-- Material for this exercise start --

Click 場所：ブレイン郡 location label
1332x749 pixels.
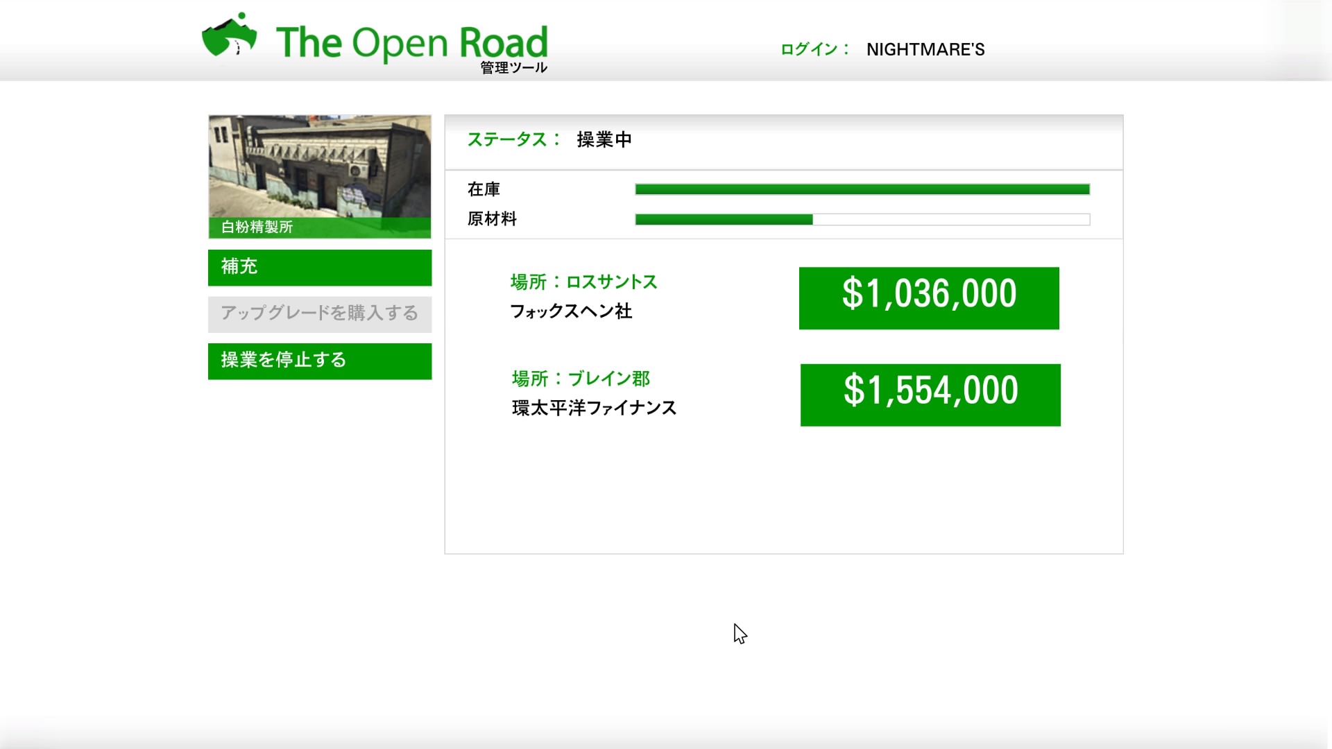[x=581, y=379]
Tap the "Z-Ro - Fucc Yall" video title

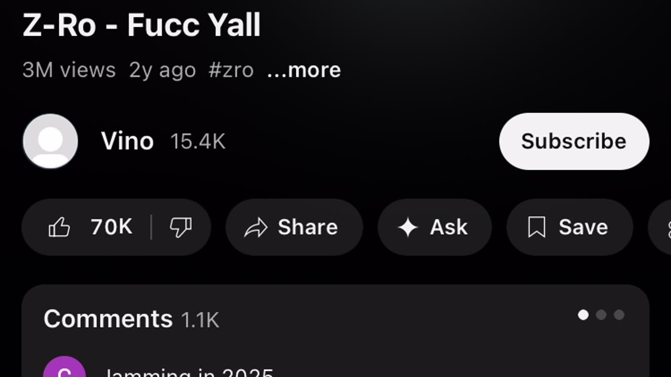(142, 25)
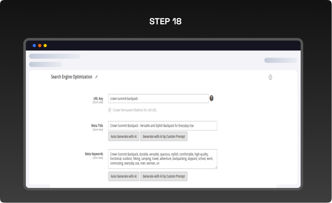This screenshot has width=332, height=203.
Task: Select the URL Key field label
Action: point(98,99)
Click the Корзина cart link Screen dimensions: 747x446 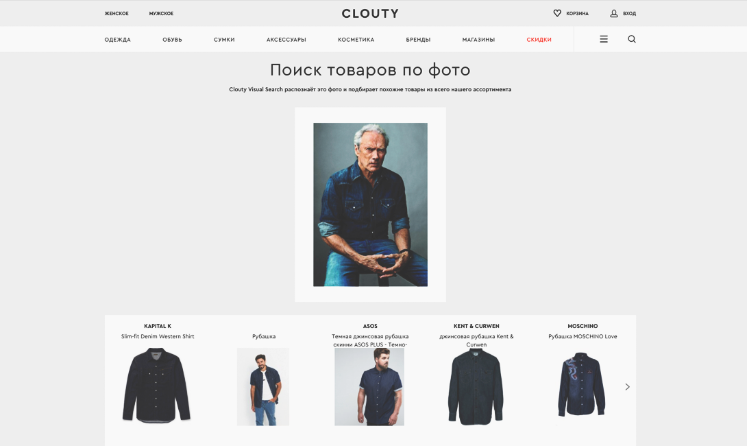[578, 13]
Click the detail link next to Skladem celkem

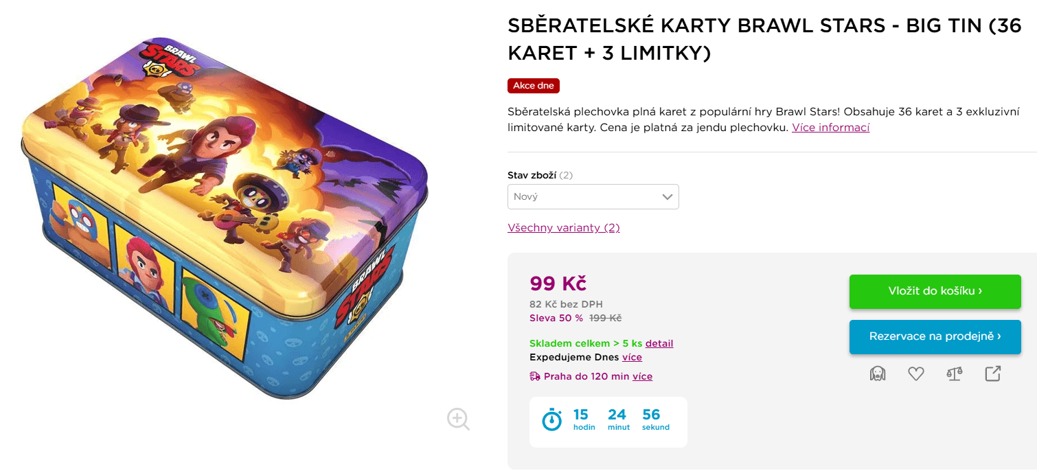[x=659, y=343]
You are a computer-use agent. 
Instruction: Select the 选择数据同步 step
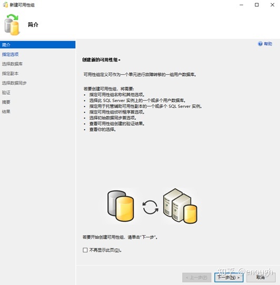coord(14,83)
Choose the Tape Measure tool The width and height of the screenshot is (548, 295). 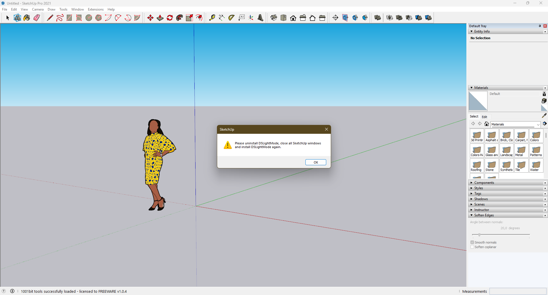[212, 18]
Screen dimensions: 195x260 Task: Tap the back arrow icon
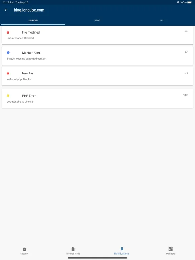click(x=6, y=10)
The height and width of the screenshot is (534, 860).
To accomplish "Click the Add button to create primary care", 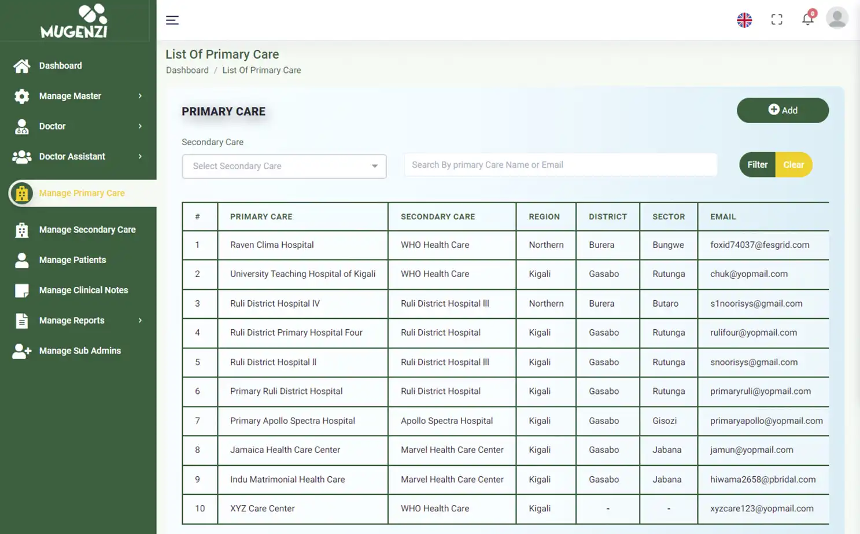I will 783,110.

-- Material for this exercise end --
-- Material for this exercise start --

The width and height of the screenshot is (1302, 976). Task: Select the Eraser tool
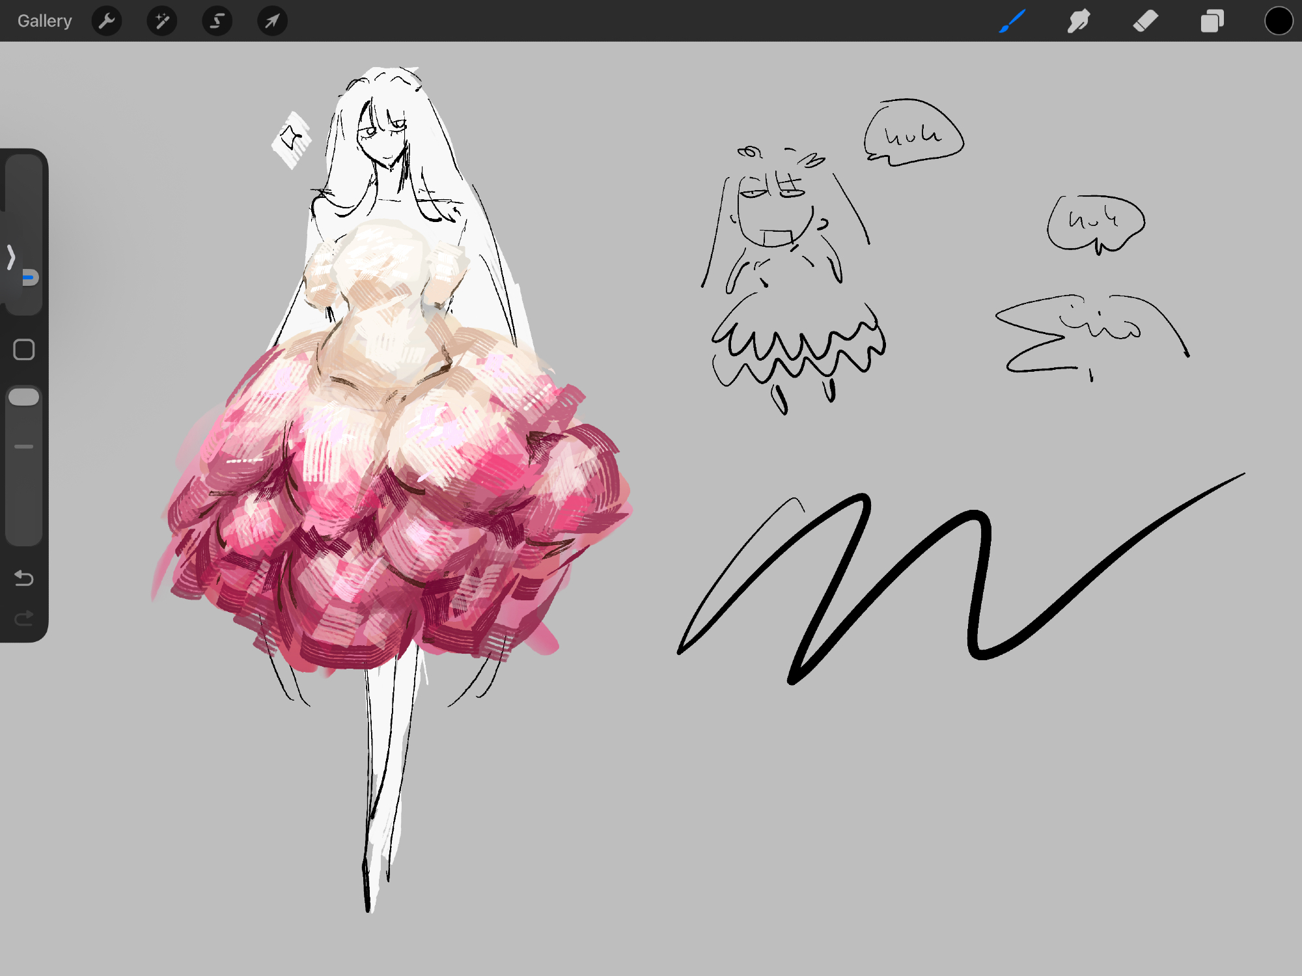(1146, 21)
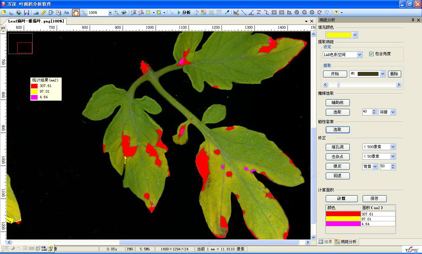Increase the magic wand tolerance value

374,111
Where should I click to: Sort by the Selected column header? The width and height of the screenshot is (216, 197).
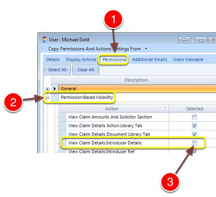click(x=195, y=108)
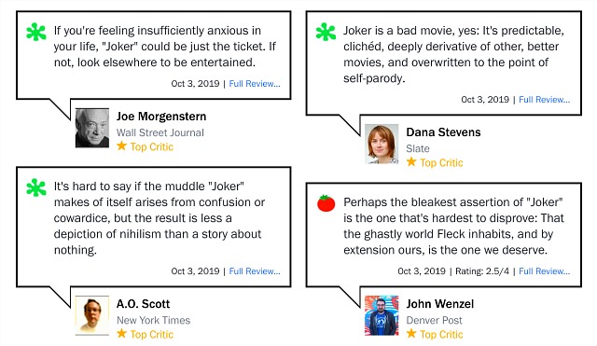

-- Material for this exercise end --
-- Material for this exercise start --

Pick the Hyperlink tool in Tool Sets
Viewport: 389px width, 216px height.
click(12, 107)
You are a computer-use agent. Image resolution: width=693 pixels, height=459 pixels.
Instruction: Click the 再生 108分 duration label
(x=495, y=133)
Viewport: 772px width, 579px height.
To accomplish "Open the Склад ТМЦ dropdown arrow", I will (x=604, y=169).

-- Material for this exercise end --

What to do: Identify every line in the listing above that contains the word "label", and copy each of those lines.

Result of this task:
Click 場所：ブレイン郡 location label
Task: Select the URL Key field label
Instruction: Click the 再生 108分 duration label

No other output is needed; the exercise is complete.